The third season of Grace and Frankie dropped on Netflix about a week ago and it’s taken all my strength not to marathon them in a day. It’s strange that these grey-haired nomads can capture my admittedly short attention span, and yet with no sci-fi, explosions or murder it holds me completely for the duration of the episode.
A formidable script is to blame – zinging witty dialogue to and fro at light speed. I rewatched the pilot for my own amusement and am blown away by the frenetic increase in pace. The third season only pauses twice – during an argument over guns and during a genuine character health crisis.
It constantly tackles big theme issues like gun control, ailing health, dependency, death and more with a wry and knowing smile. Contrasted to this is Frankie’s happy-go-lucky attitude and their joint endeavour to bring vibrators to the senior demographic. The business brings the pair a sense of unity that has been growing since the pilot.
Bliss is never forever though, especially in television drama, and soon obstacles start to spring up. Grace and Frankie began with a playful concept and has set up a unique lens on each complication. It’s most evident in the finale – whereby Frankie must choose between her beau and her roommate, only it is compounded by a thousand and one mitigating factors. The series works through the obvious motions quickly and eventuates itself to a sweet and emotional ending.
Jane Fonda and Lily Tomlin are divine and as the show’s namesake they deserve to steal every scene. Their merit cannot be overstated and more facetime with Grace and Frankie is always a good thing, only last season there was no time left over for the supporting cast. That’s an unusual complaint for a television show but with a cast of this pedigree it holds.
Last season felt like Grace and Frankie in one corner, Saul and Robert in another and Brianne in a third. This season spread the love a little more with Grace and Frankie headlining and everyone else shared space. June Diane Raphael’s Brianne remains the most interesting character by far but it’s clear the show took measures to improve the others. Bud’s new relationship is highly entertaining while his no-hope brother Coyote is less pitiful and more like somebody the audience can get behind.
And the writers finally found something to do with Brooklyn Decker’s Mallory. The character lacked any notable qualities other than her children for twenty-six episodes and has kept to the outskirts of most scenes. The third series gave her actual lines of dialogue – shocking! – and imploded her marriage slowly from premiere to finale. Decker, best known for the ditzy model in Adam Sandler’s Just Go With It, delivers a fantastic performance.
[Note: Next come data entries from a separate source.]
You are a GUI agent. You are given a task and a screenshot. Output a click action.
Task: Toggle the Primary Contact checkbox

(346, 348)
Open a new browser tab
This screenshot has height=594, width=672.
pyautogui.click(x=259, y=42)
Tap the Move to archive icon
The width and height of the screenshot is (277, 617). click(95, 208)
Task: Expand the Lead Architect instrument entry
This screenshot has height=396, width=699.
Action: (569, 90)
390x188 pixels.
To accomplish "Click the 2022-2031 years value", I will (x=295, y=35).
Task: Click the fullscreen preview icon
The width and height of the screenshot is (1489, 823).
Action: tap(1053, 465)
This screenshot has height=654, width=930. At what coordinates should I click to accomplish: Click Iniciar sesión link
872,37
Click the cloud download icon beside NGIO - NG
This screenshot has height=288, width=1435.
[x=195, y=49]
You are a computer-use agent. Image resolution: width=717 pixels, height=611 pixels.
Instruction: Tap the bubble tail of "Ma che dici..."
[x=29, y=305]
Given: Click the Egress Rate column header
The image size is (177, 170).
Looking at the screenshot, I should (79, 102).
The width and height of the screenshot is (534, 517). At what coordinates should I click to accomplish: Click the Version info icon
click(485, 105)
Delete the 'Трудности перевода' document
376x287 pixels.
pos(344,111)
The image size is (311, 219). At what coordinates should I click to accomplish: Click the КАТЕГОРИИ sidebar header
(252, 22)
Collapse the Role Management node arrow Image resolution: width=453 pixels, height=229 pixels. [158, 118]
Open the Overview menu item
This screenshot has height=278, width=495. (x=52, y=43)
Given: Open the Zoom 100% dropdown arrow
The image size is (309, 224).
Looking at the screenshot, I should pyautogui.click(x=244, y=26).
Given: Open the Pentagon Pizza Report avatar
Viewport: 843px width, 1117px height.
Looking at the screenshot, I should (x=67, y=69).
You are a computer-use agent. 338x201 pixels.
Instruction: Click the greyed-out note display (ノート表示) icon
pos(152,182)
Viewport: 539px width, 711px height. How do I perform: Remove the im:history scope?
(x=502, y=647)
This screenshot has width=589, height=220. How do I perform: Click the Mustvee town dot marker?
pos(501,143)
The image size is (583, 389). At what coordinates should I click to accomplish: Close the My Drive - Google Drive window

If anybody got too much time it was Frankie’s lover Jacob, played by former Ghostbuster Ernie Hudson. While his motives are usually sincere his actions can come off as unlikable, and whether that’s deliberate or not in contrast to Grace is unclear. Lily Tomlin represents the angst of her decision so wonderfully that it’s almost polluted when Jacob throws his own two cents in.
And on a throwaway note, casting Peter Gallagher as Grace’s future love interest was impeccable. Also Wendie Malick, who is superb in everything she touches. While Gallagher is all but confirmed to return it would be lovely to see Malick as an adversary for Jane Fonda.
Grace and Frankie was never a bad show. In fact it was one of the better Netflix originals on offer with innovative storytelling and fantastic cast. Season three ironed out some kinks, as a mature show does, and is all the better for it. It’s a shame it’s another year til it returns to our screens.